The data: Begin

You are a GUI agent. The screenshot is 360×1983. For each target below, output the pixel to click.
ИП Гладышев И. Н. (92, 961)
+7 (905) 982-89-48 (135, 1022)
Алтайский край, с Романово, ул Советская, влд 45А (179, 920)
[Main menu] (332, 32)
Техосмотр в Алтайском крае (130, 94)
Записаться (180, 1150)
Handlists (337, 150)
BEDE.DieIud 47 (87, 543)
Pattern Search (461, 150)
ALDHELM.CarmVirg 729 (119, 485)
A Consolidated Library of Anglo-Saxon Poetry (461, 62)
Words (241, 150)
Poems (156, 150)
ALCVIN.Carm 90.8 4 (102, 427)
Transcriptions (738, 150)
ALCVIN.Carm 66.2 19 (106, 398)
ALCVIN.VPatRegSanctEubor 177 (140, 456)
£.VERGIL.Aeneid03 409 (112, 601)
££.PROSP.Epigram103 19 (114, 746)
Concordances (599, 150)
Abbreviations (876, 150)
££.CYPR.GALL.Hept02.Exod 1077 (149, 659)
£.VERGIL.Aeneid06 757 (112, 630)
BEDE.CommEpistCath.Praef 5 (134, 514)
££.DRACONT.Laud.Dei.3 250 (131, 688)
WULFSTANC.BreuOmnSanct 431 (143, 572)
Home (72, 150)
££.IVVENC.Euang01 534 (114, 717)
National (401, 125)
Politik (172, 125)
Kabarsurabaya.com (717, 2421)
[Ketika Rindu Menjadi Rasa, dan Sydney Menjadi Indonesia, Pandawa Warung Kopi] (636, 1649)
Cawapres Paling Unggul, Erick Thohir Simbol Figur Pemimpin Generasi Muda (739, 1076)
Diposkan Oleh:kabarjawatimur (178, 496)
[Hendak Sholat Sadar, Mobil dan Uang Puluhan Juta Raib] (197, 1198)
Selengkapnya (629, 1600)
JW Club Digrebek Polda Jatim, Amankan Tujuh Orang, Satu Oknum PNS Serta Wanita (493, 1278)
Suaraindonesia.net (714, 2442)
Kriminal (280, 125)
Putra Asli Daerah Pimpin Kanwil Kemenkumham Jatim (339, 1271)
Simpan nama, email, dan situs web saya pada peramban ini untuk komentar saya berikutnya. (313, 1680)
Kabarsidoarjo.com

The data: End

## What you will do
Go line by line through the data, copying each one that contains the word "VERGIL".

## The answer
£.VERGIL.Aeneid03 409 (112, 601)
£.VERGIL.Aeneid06 757 (112, 630)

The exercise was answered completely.